Vegan cakes perhaps have a bad rep for being dry and bland. Having undertaken many experiments with vegan baking, I know that the results can sometimes be hit and miss. However, the search is finally over ladies and gentlemen! This banana cake is easy to make and definitely hits the spot.
I bet any money if you serve this up to your sweet-toothed friends they would never guess that it’s eggless. As a bonus it’s also relatively healthy compared to your typical sugary treats, due to the use of high-quality unrefined whole foods.
My easy eggless banana cake delivers everything that a banana cake should. It’s deliciously moist, sweet and wholesome, with a tender crumbly texture. So, if you’ve got a couple of ripe bananas that need eating up, you have the perfect excuse to get that oven preheated and give this recipe a whirl. Once you’re done, I invite you to stick the kettle on and wash this scrumptious cake down with a cup of earl grey tea – marvellously British!

- _Information supplied_

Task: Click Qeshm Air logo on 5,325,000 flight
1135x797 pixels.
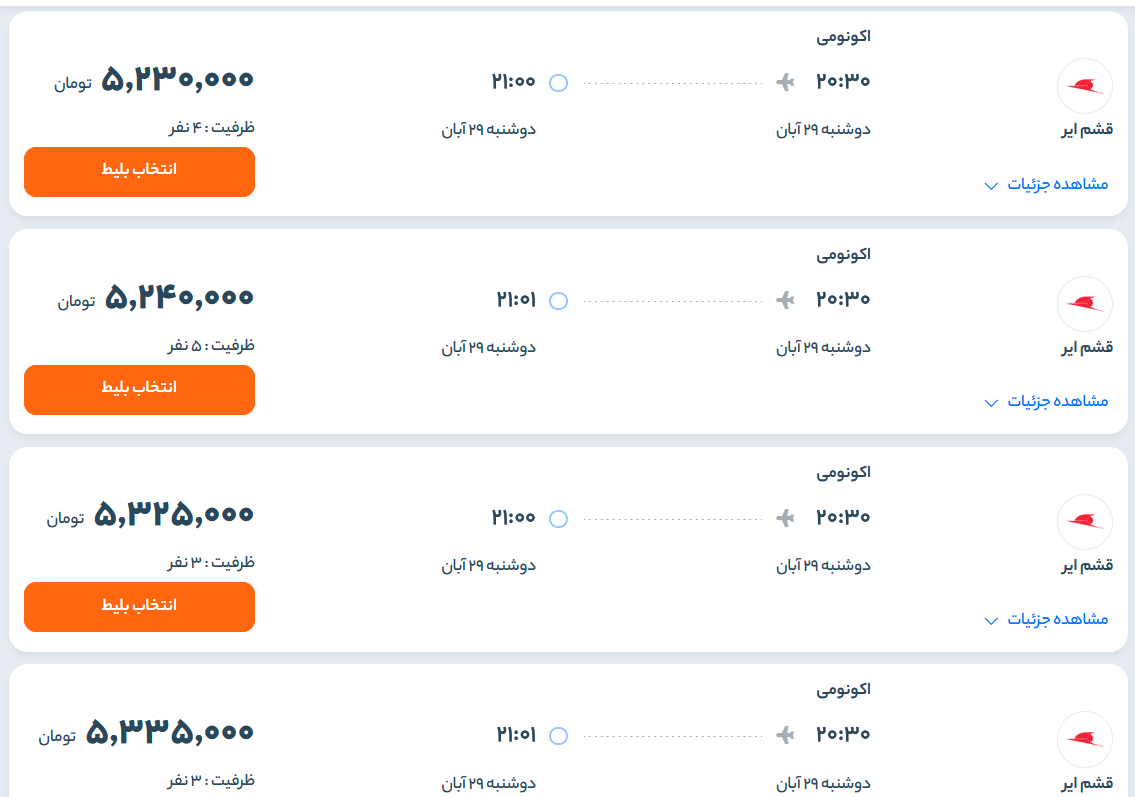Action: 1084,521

- _Problems and tasks_
**1.** Name the qualities that the banana cake passage gives the cake in the sentence beginning "It's deliciously moist".
**2.** According to the banana cake passage, why is the cake relatively healthy compared to typical sugary treats?
**3.** Repeat the banana cake passage word for word from "Vegan cakes perhaps" to "unrefined whole foods.".

- _Results in order_
**1.** Moist, sweet, wholesome, and a tender crumbly texture.

**2.** It is made with high-quality unrefined whole foods, which the passage says makes it relatively healthy compared to typical sugary treats.

**3.**
Vegan cakes perhaps have a bad rep for being dry and bland. Having undertaken many experiments with vegan baking, I know that the results can sometimes be hit and miss. However, the search is finally over ladies and gentlemen! This banana cake is easy to make and definitely hits the spot.
I bet any money if you serve this up to your sweet-toothed friends they would never guess that it’s eggless. As a bonus it’s also relatively healthy compared to your typical sugary treats, due to the use of high-quality unrefined whole foods.